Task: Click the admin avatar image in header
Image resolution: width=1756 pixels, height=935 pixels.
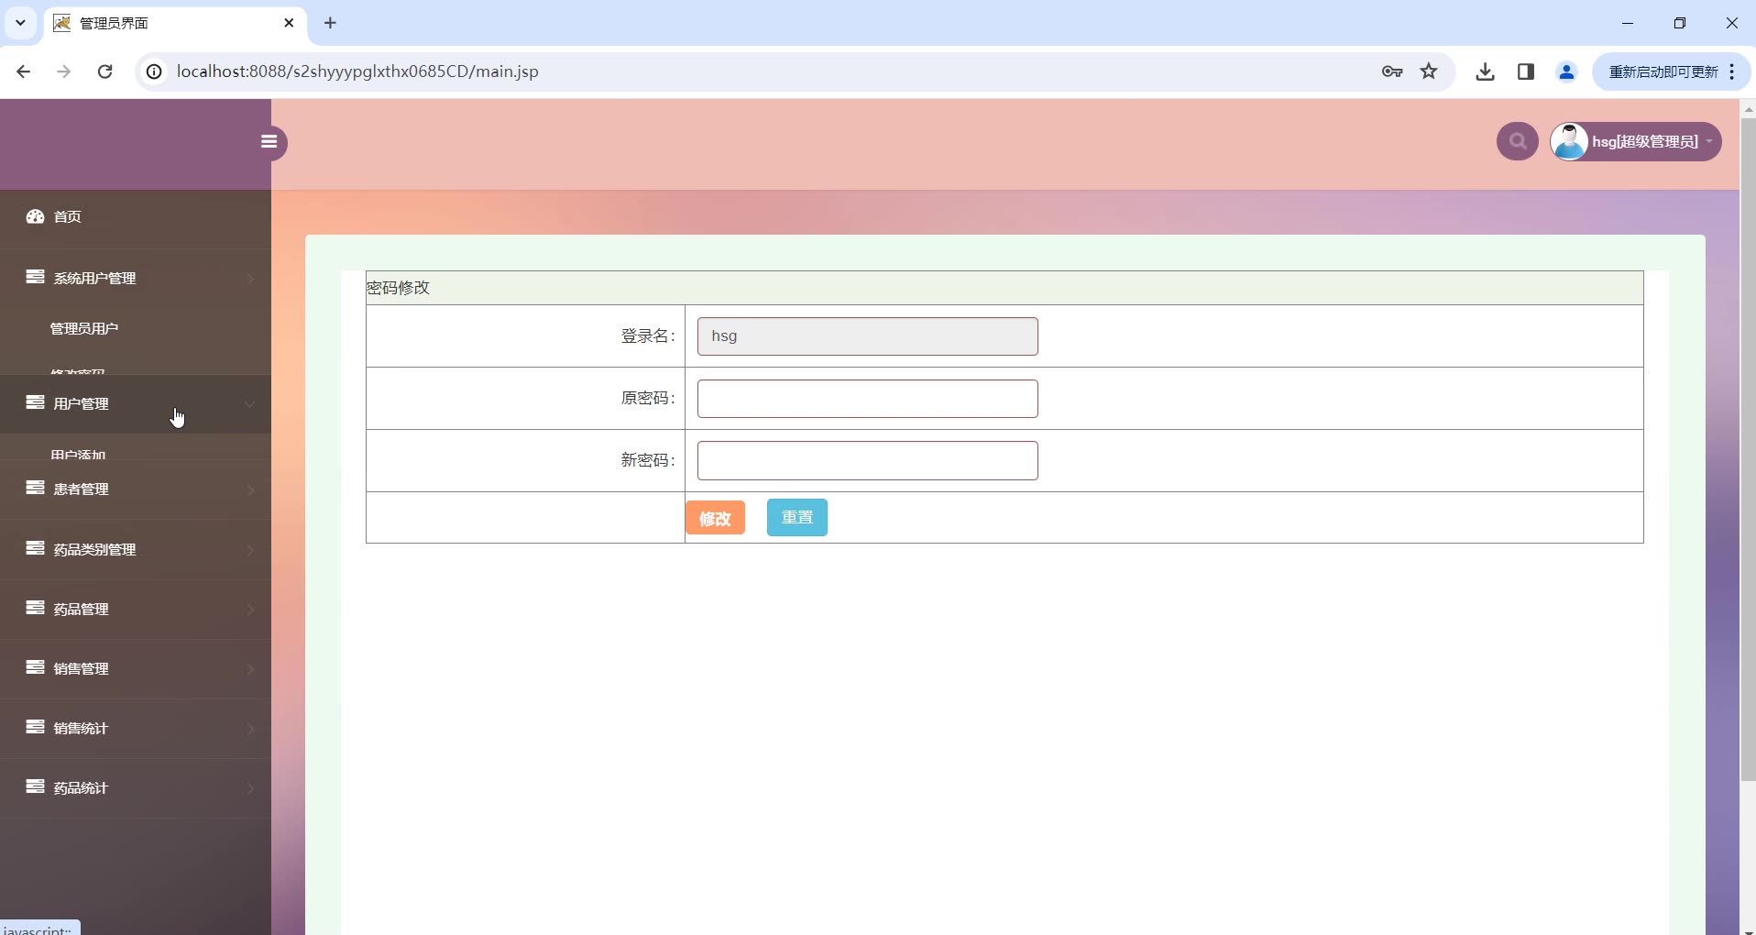Action: pyautogui.click(x=1570, y=141)
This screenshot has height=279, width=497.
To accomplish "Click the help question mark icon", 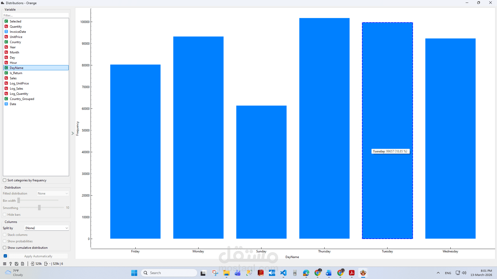I will click(x=11, y=264).
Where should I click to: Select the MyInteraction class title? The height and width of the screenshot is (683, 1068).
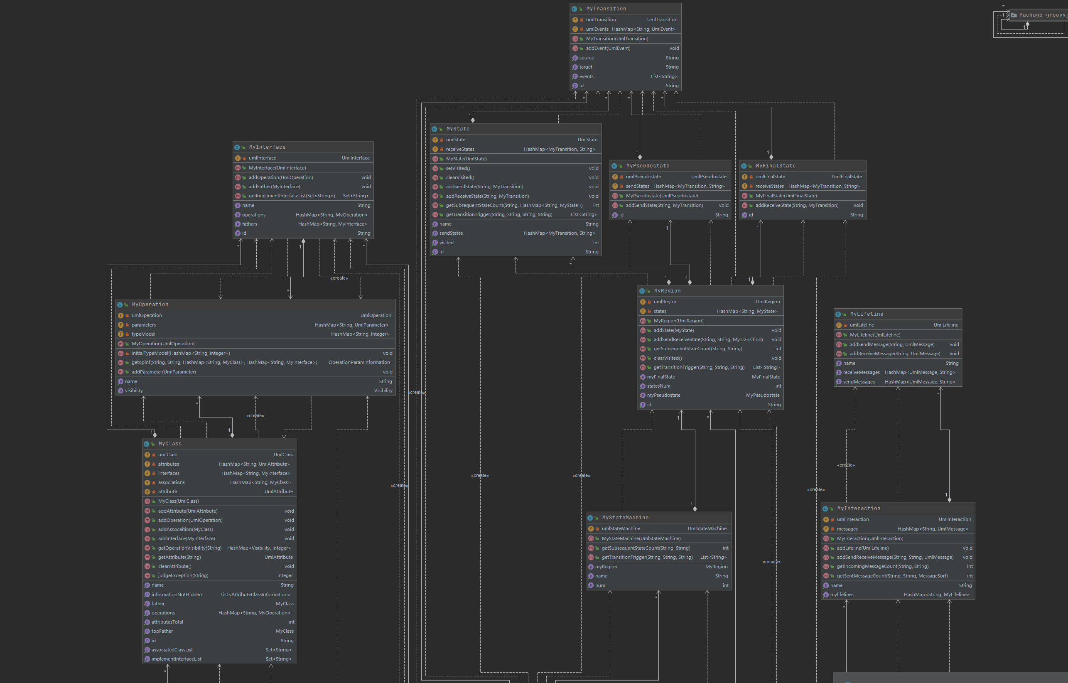pyautogui.click(x=859, y=509)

•••••

Please reproduce only the lines from the one holding "Where should I" through the final line of the listing above, both included, with each picture left out.

Exercise solution
Where should I click to: Select the MyInteraction class title? The height and width of the screenshot is (683, 1068).
pyautogui.click(x=859, y=509)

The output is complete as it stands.